Python Pandas Linear Interpolate Y over X

9.4k views Asked by At

I'm trying to answer this Udacity question: https://www.udacity.com/course/viewer#!/c-st101/l-48696651/e-48532778/m-48635592

I like Python & Pandas so I'm using Pandas (version 0.14)

I have this DataFrame df=

pd.DataFrame(dict(size=(1400,
                        2400,
                        1800,
                        1900,
                        1300,
                        1100), 
                   cost=(112000,
                         192000,
                         144000,
                         152000,
                         104000,
                         88000)))

I added this value of 2100 square foot to my data frame (notice there is no cost; that is the question; what would you expect to pay for a house of 2,100 sq ft)

 df.append(pd.DataFrame({'size':(2100,)}), True)

The question wants you to answer what cost/price you expect to pay, using linear interpolation.

Can Pandas interpolate? And how?

I tried this:

df.interpolate(method='linear')

But it gave me a cost of 88,000; just the last cost value repeated

I tried this:

df.sort('size').interpolate(method='linear')

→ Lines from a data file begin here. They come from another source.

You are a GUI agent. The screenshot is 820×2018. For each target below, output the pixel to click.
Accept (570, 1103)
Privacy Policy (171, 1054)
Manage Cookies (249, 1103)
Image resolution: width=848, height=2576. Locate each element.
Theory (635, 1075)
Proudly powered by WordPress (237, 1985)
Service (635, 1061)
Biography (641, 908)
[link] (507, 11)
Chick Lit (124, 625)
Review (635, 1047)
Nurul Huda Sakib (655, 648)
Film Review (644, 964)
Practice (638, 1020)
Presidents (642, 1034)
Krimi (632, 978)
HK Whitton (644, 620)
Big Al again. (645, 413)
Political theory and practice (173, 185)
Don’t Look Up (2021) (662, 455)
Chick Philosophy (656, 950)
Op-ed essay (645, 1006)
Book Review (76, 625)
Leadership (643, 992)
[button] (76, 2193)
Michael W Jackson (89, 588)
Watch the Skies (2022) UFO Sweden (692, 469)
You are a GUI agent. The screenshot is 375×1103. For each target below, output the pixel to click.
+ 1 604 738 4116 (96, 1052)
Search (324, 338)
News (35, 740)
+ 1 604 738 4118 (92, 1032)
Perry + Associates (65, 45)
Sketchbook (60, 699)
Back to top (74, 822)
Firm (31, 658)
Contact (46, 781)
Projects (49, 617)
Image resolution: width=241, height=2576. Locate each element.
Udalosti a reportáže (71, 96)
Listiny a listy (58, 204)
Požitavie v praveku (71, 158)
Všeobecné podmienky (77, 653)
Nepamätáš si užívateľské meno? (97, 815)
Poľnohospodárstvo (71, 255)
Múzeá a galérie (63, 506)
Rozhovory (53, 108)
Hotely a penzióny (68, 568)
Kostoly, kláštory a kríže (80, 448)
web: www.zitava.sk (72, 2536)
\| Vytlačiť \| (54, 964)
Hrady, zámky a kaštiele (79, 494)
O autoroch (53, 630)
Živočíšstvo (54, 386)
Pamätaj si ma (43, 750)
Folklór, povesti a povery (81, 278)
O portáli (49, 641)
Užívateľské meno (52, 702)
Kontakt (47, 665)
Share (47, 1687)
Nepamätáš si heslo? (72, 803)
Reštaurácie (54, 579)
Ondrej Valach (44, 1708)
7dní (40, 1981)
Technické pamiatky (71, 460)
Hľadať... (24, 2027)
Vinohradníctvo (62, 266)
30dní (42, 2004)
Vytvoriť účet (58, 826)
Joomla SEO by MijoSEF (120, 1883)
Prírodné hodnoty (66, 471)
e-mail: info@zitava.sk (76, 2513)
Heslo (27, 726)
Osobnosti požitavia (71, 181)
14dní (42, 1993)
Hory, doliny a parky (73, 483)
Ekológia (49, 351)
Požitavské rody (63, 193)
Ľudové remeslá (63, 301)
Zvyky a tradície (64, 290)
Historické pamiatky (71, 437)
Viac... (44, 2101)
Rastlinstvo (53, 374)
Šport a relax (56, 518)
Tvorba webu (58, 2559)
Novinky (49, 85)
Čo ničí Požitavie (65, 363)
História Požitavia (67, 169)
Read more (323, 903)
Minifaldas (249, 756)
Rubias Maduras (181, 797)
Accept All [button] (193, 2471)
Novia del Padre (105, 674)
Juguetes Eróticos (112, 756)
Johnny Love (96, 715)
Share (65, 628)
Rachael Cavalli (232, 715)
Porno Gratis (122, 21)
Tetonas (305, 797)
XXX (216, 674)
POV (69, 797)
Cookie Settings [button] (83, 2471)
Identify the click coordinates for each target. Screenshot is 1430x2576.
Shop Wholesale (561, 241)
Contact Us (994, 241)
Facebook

But it gave me a cost of 172,000; just halfway between the costs of 152,000 and 192,000 Closer, but not what I want. The correct answer is 168,000 (because there is a "slope" of $80/sqft)

EDIT:

I checked these SO questions

3

There are 3 answers

0
Nate Anderson On BEST ANSWER

Pandas' method='linear' interpolation will do what I call "1D" interpolation

If you want to interpolate a "dependent" variable over an "independent" variable, make the "independent" variable; i.e. the Index of a Series, and use the method='index' (or method='values', they're the same)

In other words:

pd.Series(index=df.size, data=df.cost.values) #Make size the independent variable
    # SEE ANSWER BELOW; order() method is deprecated; use sort_values() instead
    .order() #Orders by the index, which is size in sq ft; interpolation depends on order (see OP)
    .interpolate(method='index')[2100] #Interpolate using method 'index'

This returns the correct answer 168,000

This is not clear to me from the example in Pandas Documentation, where the Series' data and index are the same list of values.

0
frederikwillersinn On

In my version of Pandas (1.1.1), order() is deprecated. you should use sort_values() instead. This does the job:

df = df.append(pd.DataFrame({'size':(2100,)}), True) 
pd.Series(index=df['size'].values, 
data=df['size'].values).sort_values().interpolate(method='index')[2100]

=168000.0

0
Luca Rigazio On

with my version of Pandas (0.19.2) index=df.size breaks unlucky choice of words -- things is size of the table ... so this works

df=df.append(pd.DataFrame({'size':(2100,)}), True)
pd.Series(index=df['size'].values, 
data=df['cost'].values).order().interpolate(method='index')[2100]

=168000.0